Dans le Finistère, une communauté religieuse discrète est aujourd’hui dans le collimateur du diocèse et du curé de Morlaix. En cause ? L’organisation d’une messe traditionnelle sans autorisation. Mais au-delà du conflit de procédure, c’est une fracture profonde au sein de l’Église catholique qui se révèle.
À Plougasnou, dans le nord du Finistère, une communauté de moines carmes, majoritairement brésiliens, installée depuis 2020 dans un manoir privé, fait aujourd’hui l’objet d’une plainte du curé de Morlaix. Leur crime ? Avoir célébré, sans autorisation diocésaine, une messe selon le rite carmélite ancien dans l’église Saint-Pierre.
Mais la réaction du diocèse et de l’abbé Jean-Michel Moysan, curé de la paroisse Saint-Yves, soulève bien des interrogations. Pourquoi cette virulence à l’encontre de quelques moines discrets, vivant de manière ascétique, priant, travaillant et entretenant une propriété sans bruit ? Pourquoi cette dénonciation publique auprès de la justice civile plutôt qu’un règlement fraternel, à l’intérieur même du monde catholique ? L’affaire révèle un malaise plus profond, celui d’une Église en crise, qui semble préférer la répression à l’introspection.
Une Église vide… et intolérante
Dans une vidéo diffusée sur leurs canaux YouTube, les moines de Plougasnou ont tenu à se défendre. Ils rappellent que les églises du Finistère, désertées par les fidèles, accueillent régulièrement des expositions artistiques profanes, des concerts de musique païenne, voire des manifestations culturelles sans lien aucun avec la foi catholique.

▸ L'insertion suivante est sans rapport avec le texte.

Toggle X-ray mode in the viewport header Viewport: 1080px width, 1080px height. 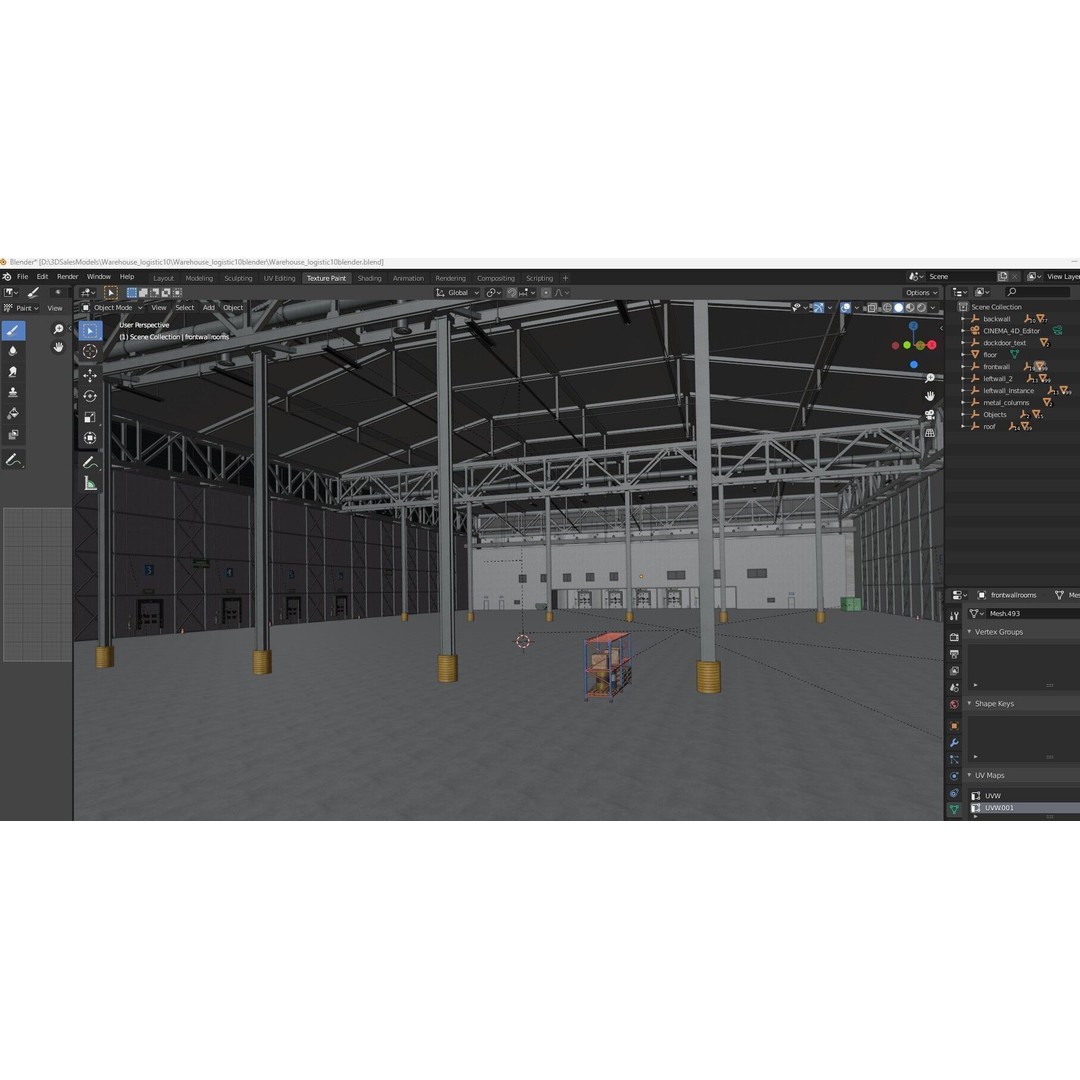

« Pourquoi tolérer des installations d’art contemporain ou des performances absurdes dans des sanctuaires vides, et hurler lorsque quelques fidèles demandent une messe selon le rite ancien ? », s’interroge l’un d’eux. Leur message est clair : ils ne cherchent ni conflit, ni reconnaissance officielle, mais simplement à vivre leur foi dans la tradition. Un crime devenu impardonnable pour certains dans l’Église contemporaine.

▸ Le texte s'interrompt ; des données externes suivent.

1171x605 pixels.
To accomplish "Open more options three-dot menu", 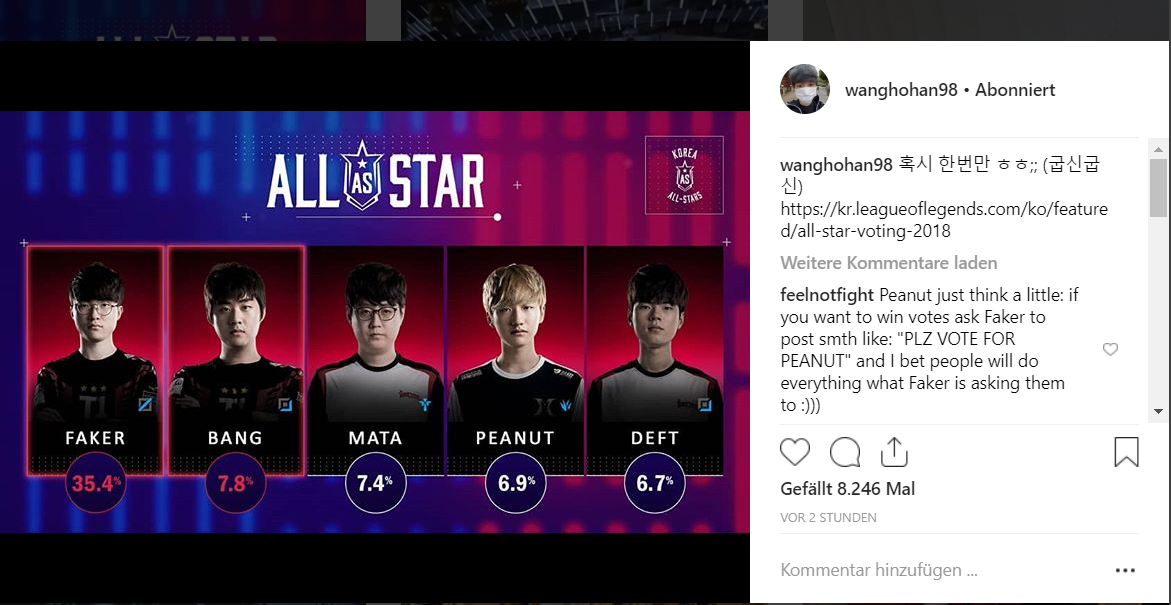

Une plainte… et des relents d’hostilité idéologique
Le curé de Morlaix n’hésite pas à parler de « clandestinité ecclésiastique », de « dérives sectaires », voire d’un danger pour les âmes fragiles. Il affirme ne pas juger l’idéologie des moines, tout en dénonçant… leur opposition au concile Vatican II, leur critique du progressisme ecclésial, ou encore leur refus de se soumettre à l’autorité de l’évêque local.

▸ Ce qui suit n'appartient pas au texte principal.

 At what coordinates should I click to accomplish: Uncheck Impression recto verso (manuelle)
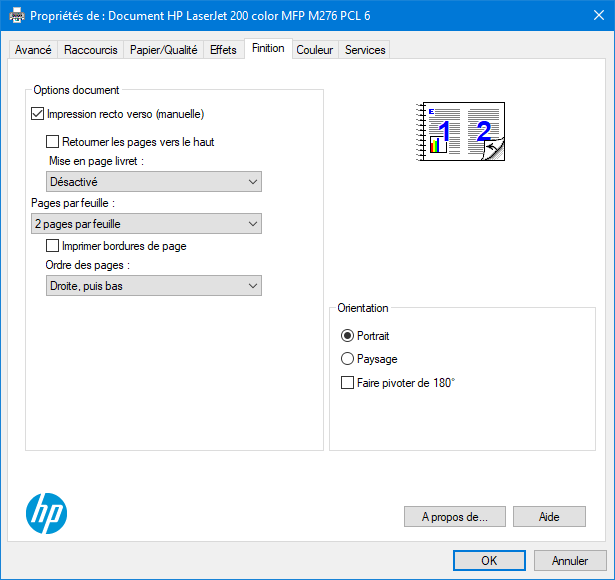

Mais depuis quand l’Église, qui se veut maison de miséricorde, dénonce-t-elle ses fidèles à l’État pour des désaccords doctrinaux ? À quel moment une dispute interne devient-elle matière à intervention de la justice civile ? Ces moines n’ont ni fraudé, ni escroqué, ni commis le moindre acte de violence. Leur présence dérange, non pour ce qu’ils font, mais pour ce qu’ils représentent : un retour à une foi rigoureuse, hiérarchique, virile, et fermement catholique.
L’accusation de sectarisme, brandie avec légèreté par l’évêché et relayée par la presse, peine à convaincre. La Miviludes, mission gouvernementale chargée de surveiller les dérives sectaires, admet n’avoir reçu qu’un seul signalement, isolé, en 2024, et n’a engagé aucune procédure. La gendarmerie ne mène aucune enquête. Le parquet, lui, n’a même pas été saisi. On est donc loin d’une affaire d’État.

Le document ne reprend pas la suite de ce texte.